A couple of weeks later, a new drug had zapped away the pain and Dodunski began filling out his registration form for the race.
This year's race was taking place this Sunday.
He said he was going to be a bit "cheeky" and do the ride on an electric bike, but promised he would pedal downhill.
As his family had been doing the race for him, he said he needed to "get off his butt and do something for me too".
When asked if he had any advice for someone who had just received a cancer diagnosis, he said "don't dwell on the illness ... there is always something around the corner to help".
"Just get that check-up as early as you possibly can and get on medication as soon as you find out."
He said before his diagnosis he thought he was "bulletproof" and that he would never get any illness.
Dodunski runs regular raffles for Blue September at his Katikati retirement village to raise money for the Prostate Cancer Foundation, which he says are successful.

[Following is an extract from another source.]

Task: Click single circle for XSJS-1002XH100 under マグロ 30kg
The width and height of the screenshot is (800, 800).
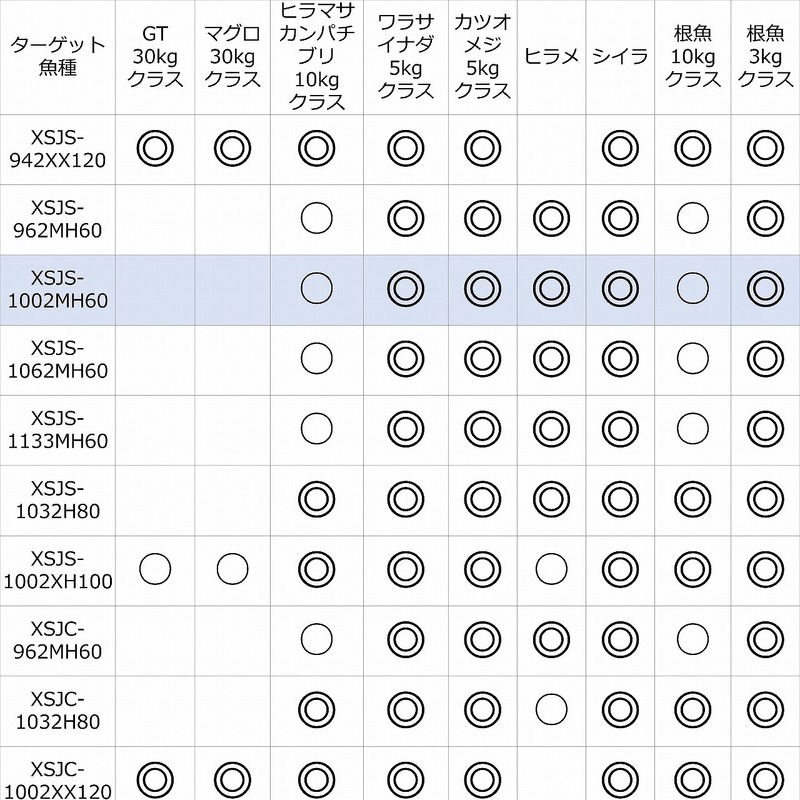Action: [x=232, y=569]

Prostate Cancer Foundation Chief executive Graeme Woodside said proceeds from the event went towards increasing awareness and funding research into prostate cancer, which kills more than 600 New Zealand men a year.
• Blue September is an annual initiative every September designed to get the word out about prostate cancer. People are asked to dress as blue as they can and donate money or simply share information with others.
• Every year about 3000 men are diagnosed with prostate cancer in New Zealand and more than 600 will die.
• Early detection is key. With one in eight men getting prostate cancer, early diagnosis and effective treatment saves lives. Don't wait for symptoms, many men don't have them when they are first diagnosed.